Does `fetch_page()` just not guarantee a minimum amount of results when used with `filter()`?

29 Views Asked by At

In the documentation we have:

page_size: At most this many results will be returned.

It looks like when using filter along with fetch_page, it doesn't return a minimum of results, even though there are more results which actually match the query. Is that really the case?

Is it possible for fetch_page to result zero results, even though if keep going by continuing from the returned cursor, we'll find more results eventually?

And, if that's the case, and I need a minimum amount of results, does it mean that I have to "manually" accumulate results until I get to the desired number of entries? Or is there are a feature in NDB which will allow me to "automatically" accumulate results until I have a certain minimum number of results?

Here's the code in question I'm using:

results, cursor, more = (cls.query(keys_only=True)
                         .filter(cls.user_id == user_id)
                         .filter(cls.expired == False)
                         .order(ordering)
                         .fetch_page(batch_size, start_cursor=start_cursor))

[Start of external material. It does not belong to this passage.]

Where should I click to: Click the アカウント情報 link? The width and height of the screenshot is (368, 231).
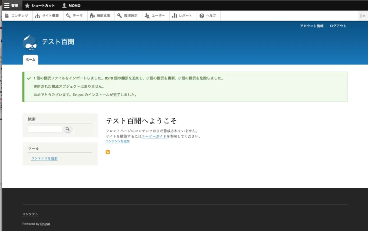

In my test environment most of the results saved in the database don't match the filters, but there are still quite a few that do, and don't appear

1

There are 1 best solutions below

0
Jim Morrison On

Starting with your query, it either uses a specific composite index or follows a merge join algorithm. The performance of merge join queries is described at https://cloud.google.com/datastore/docs/concepts/optimize-indexes#index_merge_performance .

As noted in that doc, it's possible for the query to match fewer than batch_size results in the RPC deadline, and thus return without batch_size results.

If the RPC successfully returns and has zero results, more should be false. If the RPC can't find any results, but isn't done scanning, it may return an error.

If you really need batch_size results you should verify that you get have batch_size results by issuing your query multiple times, and by updating start_cursor on every call. You should also use a few indexes as possible for serving your query.

The full document at https://cloud.google.com/datastore/docs/concepts/optimize-indexes should be helpful for you.